Records for the exercise:
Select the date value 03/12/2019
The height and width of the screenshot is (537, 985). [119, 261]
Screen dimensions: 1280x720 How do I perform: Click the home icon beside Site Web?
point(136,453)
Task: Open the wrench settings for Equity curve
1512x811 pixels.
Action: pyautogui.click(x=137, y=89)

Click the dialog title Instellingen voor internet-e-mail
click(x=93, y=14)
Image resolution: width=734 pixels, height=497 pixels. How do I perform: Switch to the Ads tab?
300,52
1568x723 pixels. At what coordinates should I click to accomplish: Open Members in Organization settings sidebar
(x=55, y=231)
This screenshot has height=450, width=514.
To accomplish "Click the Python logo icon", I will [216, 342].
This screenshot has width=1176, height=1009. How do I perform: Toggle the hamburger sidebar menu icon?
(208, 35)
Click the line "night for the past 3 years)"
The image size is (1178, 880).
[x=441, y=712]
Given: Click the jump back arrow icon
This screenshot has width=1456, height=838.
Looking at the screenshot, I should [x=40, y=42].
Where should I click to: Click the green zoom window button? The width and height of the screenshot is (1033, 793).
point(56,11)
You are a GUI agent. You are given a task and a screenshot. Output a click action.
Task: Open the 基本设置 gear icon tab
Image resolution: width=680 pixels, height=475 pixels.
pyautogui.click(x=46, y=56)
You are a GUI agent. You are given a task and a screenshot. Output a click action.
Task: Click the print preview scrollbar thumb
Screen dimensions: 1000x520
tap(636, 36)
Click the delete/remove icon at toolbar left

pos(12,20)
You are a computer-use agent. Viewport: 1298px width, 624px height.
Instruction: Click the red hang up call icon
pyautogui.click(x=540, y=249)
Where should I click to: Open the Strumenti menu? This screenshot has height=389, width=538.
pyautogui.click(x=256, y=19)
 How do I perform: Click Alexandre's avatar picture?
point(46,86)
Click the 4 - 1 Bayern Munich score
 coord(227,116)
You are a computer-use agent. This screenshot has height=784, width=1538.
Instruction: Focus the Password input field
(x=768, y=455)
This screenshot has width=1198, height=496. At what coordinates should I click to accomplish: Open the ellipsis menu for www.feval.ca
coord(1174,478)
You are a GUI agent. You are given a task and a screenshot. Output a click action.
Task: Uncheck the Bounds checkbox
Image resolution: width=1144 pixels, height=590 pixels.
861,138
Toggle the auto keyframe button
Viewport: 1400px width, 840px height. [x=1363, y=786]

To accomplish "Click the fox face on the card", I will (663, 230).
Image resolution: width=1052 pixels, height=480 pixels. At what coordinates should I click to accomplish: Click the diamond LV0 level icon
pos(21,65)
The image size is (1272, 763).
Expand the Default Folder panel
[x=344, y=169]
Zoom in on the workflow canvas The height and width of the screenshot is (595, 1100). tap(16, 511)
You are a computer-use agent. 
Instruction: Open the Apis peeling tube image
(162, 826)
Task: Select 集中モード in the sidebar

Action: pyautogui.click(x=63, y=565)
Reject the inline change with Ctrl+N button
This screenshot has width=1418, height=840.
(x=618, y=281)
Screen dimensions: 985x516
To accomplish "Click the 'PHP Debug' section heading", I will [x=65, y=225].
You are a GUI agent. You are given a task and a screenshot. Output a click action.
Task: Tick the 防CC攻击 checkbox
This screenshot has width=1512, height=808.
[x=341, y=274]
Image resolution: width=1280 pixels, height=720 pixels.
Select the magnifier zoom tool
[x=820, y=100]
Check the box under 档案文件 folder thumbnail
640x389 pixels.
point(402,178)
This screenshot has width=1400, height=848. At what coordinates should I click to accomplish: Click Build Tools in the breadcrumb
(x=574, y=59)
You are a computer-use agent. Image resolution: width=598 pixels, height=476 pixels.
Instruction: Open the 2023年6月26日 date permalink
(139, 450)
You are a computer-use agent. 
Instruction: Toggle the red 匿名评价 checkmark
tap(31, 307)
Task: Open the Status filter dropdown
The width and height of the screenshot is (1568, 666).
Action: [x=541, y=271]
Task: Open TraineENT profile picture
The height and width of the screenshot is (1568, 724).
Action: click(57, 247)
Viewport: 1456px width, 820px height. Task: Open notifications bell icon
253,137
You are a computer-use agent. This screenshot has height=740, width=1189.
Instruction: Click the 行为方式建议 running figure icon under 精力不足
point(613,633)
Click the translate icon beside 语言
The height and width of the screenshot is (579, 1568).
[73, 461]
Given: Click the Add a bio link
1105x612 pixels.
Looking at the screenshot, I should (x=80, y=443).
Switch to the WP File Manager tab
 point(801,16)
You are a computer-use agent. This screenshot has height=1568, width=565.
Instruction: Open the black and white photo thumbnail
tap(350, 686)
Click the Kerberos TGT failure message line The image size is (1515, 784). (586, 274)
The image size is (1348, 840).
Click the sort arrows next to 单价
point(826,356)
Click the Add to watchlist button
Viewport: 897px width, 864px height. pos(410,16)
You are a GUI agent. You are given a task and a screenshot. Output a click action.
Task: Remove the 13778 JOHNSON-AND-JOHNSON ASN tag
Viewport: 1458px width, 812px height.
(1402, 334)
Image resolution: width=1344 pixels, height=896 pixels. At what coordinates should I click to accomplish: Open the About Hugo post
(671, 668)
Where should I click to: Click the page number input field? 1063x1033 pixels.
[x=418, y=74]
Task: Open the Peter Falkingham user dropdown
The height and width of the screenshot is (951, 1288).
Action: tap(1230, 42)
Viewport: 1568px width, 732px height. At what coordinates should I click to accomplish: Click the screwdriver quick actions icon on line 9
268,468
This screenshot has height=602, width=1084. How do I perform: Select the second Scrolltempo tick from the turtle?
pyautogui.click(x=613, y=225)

Your goal: Copy every row above character for character, keeping each line break and each bit of punctuation where it stands.

Task solution:
Select the date value 03/12/2019
The height and width of the screenshot is (537, 985). [119, 261]
Screen dimensions: 1280x720 How do I perform: Click the home icon beside Site Web?
point(136,453)
Task: Open the wrench settings for Equity curve
1512x811 pixels.
Action: pyautogui.click(x=137, y=89)

Click the dialog title Instellingen voor internet-e-mail
click(x=93, y=14)
Image resolution: width=734 pixels, height=497 pixels. How do I perform: Switch to the Ads tab?
300,52
1568x723 pixels. At what coordinates should I click to accomplish: Open Members in Organization settings sidebar
(x=55, y=231)
This screenshot has height=450, width=514.
To accomplish "Click the Python logo icon", I will [216, 342].
This screenshot has width=1176, height=1009. How do I perform: Toggle the hamburger sidebar menu icon?
(208, 35)
Click the line "night for the past 3 years)"
The image size is (1178, 880).
[x=441, y=712]
Given: Click the jump back arrow icon
This screenshot has width=1456, height=838.
Looking at the screenshot, I should [x=40, y=42].
Where should I click to: Click the green zoom window button? The width and height of the screenshot is (1033, 793).
point(56,11)
You are a GUI agent. You are given a task and a screenshot. Output a click action.
Task: Open the 基本设置 gear icon tab
Image resolution: width=680 pixels, height=475 pixels.
pyautogui.click(x=46, y=56)
You are a GUI agent. You are given a task and a screenshot. Output a click action.
Task: Click the print preview scrollbar thumb
Screen dimensions: 1000x520
tap(636, 36)
Click the delete/remove icon at toolbar left

pos(12,20)
You are a computer-use agent. Viewport: 1298px width, 624px height.
Instruction: Click the red hang up call icon
pyautogui.click(x=540, y=249)
Where should I click to: Open the Strumenti menu? This screenshot has height=389, width=538.
pyautogui.click(x=256, y=19)
 How do I perform: Click Alexandre's avatar picture?
point(46,86)
Click the 4 - 1 Bayern Munich score
 coord(227,116)
You are a computer-use agent. This screenshot has height=784, width=1538.
Instruction: Focus the Password input field
(x=768, y=455)
This screenshot has width=1198, height=496. At what coordinates should I click to accomplish: Open the ellipsis menu for www.feval.ca
coord(1174,478)
You are a GUI agent. You are given a task and a screenshot. Output a click action.
Task: Uncheck the Bounds checkbox
Image resolution: width=1144 pixels, height=590 pixels.
861,138
Toggle the auto keyframe button
Viewport: 1400px width, 840px height. [x=1363, y=786]

To accomplish "Click the fox face on the card", I will (663, 230).
Image resolution: width=1052 pixels, height=480 pixels. At what coordinates should I click to accomplish: Click the diamond LV0 level icon
pos(21,65)
The image size is (1272, 763).
Expand the Default Folder panel
[x=344, y=169]
Zoom in on the workflow canvas The height and width of the screenshot is (595, 1100). tap(16, 511)
You are a computer-use agent. 
Instruction: Open the Apis peeling tube image
(162, 826)
Task: Select 集中モード in the sidebar

Action: pyautogui.click(x=63, y=565)
Reject the inline change with Ctrl+N button
This screenshot has width=1418, height=840.
(x=618, y=281)
Screen dimensions: 985x516
To accomplish "Click the 'PHP Debug' section heading", I will [x=65, y=225].
You are a GUI agent. You are given a task and a screenshot. Output a click action.
Task: Tick the 防CC攻击 checkbox
This screenshot has width=1512, height=808.
[x=341, y=274]
Image resolution: width=1280 pixels, height=720 pixels.
Select the magnifier zoom tool
[x=820, y=100]
Check the box under 档案文件 folder thumbnail
640x389 pixels.
point(402,178)
This screenshot has width=1400, height=848. At what coordinates should I click to accomplish: Click Build Tools in the breadcrumb
(x=574, y=59)
You are a computer-use agent. Image resolution: width=598 pixels, height=476 pixels.
Instruction: Open the 2023年6月26日 date permalink
(139, 450)
You are a computer-use agent. 
Instruction: Toggle the red 匿名评价 checkmark
tap(31, 307)
Task: Open the Status filter dropdown
The width and height of the screenshot is (1568, 666).
Action: [x=541, y=271]
Task: Open TraineENT profile picture
The height and width of the screenshot is (1568, 724).
Action: click(57, 247)
Viewport: 1456px width, 820px height. Task: Open notifications bell icon
253,137
You are a computer-use agent. This screenshot has height=740, width=1189.
Instruction: Click the 行为方式建议 running figure icon under 精力不足
point(613,633)
Click the translate icon beside 语言
The height and width of the screenshot is (579, 1568).
[73, 461]
Given: Click the Add a bio link
1105x612 pixels.
Looking at the screenshot, I should (x=80, y=443).
Switch to the WP File Manager tab
 point(801,16)
You are a computer-use agent. This screenshot has height=1568, width=565.
Instruction: Open the black and white photo thumbnail
tap(350, 686)
Click the Kerberos TGT failure message line The image size is (1515, 784). (586, 274)
The image size is (1348, 840).
Click the sort arrows next to 单价
point(826,356)
Click the Add to watchlist button
Viewport: 897px width, 864px height. pos(410,16)
You are a GUI agent. You are given a task and a screenshot. Output a click action.
Task: Remove the 13778 JOHNSON-AND-JOHNSON ASN tag
Viewport: 1458px width, 812px height.
(1402, 334)
Image resolution: width=1344 pixels, height=896 pixels. At what coordinates should I click to accomplish: Open the About Hugo post
(671, 668)
Where should I click to: Click the page number input field? 1063x1033 pixels.
[x=418, y=74]
Task: Open the Peter Falkingham user dropdown
The height and width of the screenshot is (951, 1288).
Action: tap(1230, 42)
Viewport: 1568px width, 732px height. At what coordinates should I click to accomplish: Click the screwdriver quick actions icon on line 9
268,468
This screenshot has height=602, width=1084. How do I perform: Select the second Scrolltempo tick from the turtle?
pyautogui.click(x=613, y=225)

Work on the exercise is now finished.